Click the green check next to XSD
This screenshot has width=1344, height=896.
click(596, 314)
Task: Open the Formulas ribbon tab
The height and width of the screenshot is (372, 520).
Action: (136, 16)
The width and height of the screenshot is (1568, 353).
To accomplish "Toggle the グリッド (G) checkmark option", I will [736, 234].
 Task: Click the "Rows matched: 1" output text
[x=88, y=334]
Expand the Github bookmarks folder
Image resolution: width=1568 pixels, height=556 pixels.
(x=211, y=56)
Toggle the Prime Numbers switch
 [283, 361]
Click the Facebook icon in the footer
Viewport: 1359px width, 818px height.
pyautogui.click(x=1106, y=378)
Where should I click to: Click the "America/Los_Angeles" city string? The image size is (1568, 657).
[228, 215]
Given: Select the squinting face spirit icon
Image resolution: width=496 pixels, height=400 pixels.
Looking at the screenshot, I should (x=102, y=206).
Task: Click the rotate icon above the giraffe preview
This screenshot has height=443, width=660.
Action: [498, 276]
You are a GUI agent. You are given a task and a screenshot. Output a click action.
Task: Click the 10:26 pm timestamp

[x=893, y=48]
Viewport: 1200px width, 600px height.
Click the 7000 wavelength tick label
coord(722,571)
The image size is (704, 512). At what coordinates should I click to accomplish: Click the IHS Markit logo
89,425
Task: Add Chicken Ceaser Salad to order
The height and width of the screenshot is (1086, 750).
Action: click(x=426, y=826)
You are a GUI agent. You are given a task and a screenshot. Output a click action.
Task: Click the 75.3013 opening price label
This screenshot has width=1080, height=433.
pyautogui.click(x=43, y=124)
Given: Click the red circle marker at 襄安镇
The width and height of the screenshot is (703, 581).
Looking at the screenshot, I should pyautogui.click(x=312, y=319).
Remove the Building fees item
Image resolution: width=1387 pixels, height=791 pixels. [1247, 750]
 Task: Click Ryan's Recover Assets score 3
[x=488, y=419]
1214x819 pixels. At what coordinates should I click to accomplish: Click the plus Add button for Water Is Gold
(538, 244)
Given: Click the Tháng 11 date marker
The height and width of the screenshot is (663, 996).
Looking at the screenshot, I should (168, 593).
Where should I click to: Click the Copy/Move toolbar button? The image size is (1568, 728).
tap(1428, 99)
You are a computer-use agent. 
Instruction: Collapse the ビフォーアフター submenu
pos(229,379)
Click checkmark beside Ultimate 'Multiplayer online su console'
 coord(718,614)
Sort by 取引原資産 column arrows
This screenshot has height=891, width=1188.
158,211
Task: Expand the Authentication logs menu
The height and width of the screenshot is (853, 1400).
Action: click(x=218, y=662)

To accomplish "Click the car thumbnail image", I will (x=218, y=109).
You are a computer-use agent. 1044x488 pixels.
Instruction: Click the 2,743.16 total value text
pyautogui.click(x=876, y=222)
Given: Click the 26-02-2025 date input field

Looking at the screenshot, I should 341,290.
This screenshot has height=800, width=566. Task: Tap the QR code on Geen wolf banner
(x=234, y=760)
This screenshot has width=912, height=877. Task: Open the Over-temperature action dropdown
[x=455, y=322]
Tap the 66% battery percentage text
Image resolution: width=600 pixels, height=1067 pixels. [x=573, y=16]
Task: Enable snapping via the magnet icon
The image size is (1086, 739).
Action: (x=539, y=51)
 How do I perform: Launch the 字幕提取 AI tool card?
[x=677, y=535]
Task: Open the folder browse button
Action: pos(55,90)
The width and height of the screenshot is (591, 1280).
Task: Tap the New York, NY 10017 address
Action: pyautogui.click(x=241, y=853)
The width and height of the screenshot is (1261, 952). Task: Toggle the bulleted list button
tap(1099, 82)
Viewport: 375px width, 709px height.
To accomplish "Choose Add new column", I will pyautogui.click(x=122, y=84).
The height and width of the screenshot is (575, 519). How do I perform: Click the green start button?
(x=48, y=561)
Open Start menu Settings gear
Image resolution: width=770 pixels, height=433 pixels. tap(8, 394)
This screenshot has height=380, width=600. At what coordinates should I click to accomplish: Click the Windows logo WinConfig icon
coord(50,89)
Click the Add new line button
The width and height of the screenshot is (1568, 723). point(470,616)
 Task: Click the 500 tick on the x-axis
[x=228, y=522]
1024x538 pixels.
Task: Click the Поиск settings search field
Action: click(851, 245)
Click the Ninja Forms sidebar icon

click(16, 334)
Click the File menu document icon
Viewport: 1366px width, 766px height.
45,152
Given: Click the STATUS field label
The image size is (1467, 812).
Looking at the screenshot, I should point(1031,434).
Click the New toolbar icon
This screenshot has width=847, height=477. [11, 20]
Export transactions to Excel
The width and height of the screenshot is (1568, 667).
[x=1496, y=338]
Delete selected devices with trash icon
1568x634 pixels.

- - - - - - -

Exercise aim: From the data above, copy each line that holds "column".

Result:
Sort by 取引原資産 column arrows
To accomplish "Choose Add new column", I will pyautogui.click(x=122, y=84).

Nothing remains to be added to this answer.